This post is about how to generate uniformly distributed numbers thread safely and as fast as possible. It does involve randomness but we do not aim at generating cryptographically secured random numbers.

The use cases vary, but a common example is to pick an element from a slice uniformly for each HTTP request in an HTTP server.

Given the way the net/http library is, one cannot fiddle with the entrypoint before the request handling is launched in its own goroutine. So using a thread safe random number generator is necessary, which should be called from within each of the goroutine handling the HTTP request.

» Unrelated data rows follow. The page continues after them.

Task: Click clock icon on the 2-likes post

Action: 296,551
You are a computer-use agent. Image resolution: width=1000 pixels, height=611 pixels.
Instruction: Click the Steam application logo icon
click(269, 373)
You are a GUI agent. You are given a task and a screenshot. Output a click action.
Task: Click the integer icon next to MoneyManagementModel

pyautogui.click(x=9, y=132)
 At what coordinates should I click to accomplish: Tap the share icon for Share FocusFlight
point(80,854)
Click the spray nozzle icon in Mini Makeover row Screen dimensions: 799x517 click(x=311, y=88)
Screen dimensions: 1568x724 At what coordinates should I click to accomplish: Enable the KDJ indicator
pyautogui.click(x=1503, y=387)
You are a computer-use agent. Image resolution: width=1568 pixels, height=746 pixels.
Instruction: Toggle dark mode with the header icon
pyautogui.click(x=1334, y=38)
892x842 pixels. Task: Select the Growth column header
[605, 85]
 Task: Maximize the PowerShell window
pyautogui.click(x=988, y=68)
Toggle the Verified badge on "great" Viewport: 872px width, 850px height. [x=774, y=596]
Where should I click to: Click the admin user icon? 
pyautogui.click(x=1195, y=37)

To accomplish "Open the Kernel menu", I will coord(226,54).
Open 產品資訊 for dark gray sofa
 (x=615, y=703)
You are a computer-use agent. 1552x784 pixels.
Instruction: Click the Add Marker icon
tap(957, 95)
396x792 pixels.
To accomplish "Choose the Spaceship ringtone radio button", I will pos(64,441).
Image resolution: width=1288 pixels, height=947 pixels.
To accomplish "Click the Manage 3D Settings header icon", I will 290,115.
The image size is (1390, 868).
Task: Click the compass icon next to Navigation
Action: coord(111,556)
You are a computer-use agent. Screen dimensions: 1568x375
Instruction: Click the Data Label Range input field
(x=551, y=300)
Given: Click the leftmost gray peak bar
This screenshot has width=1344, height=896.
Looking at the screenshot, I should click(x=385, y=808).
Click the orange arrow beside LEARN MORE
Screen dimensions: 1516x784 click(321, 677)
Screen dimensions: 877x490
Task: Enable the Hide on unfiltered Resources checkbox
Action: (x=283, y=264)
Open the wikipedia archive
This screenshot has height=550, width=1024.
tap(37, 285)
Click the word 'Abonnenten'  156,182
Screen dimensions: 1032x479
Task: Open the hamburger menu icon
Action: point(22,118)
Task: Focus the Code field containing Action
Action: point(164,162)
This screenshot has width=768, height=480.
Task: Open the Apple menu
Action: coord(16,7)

In my specific case, I needed this for github.com/qdm12/dns in order to pick uniformly an upstream DNS over TLS/HTTPs public provider URL for each DNS request… and also because I wanted it to be fast as a fun experiment!

Uniform distribution test

To verify our implementations do generate uniformly distributed numbers, we need a test to pass or fail.

The following test helper function is used to verify numbers modulo n produced by the function f are uniformly distributed:

func isUniformlyDistributed(t *testing.T, f func(n int) int) {
    t.Helper()

    const iterations = 100000
    const maxValue = 30

    numberToCount := make(map[int]int, maxValue)

    for i := 0; i < iterations; i++ {
        out := f(maxValue)
        numberToCount[out]++
    }

    targetGenerationsPerNumber := iterations / maxValue
    const maxPercentDivergence = 0.07

    for number := 0; number < maxValue; number++ {
        count := numberToCount[number]

        diff := targetGenerationsPerNumber - count
        if diff < 0 {
            diff = -diff
        }
        divergence := float64(diff) / float64(targetGenerationsPerNumber)
        if divergence > maxPercentDivergence {
            t.Errorf("Number %d was generated %d times, with a %.2f%% divergence from the target %d",
                number, count, 100*divergence, targetGenerationsPerNumber)
        }
    }
}

It runs the number generation function 10000 times, generating numbers modulo 30. The output is recorded and checked against the target count of 10000 / 30 = 333. If it diverges more than 7% from it, the test fails.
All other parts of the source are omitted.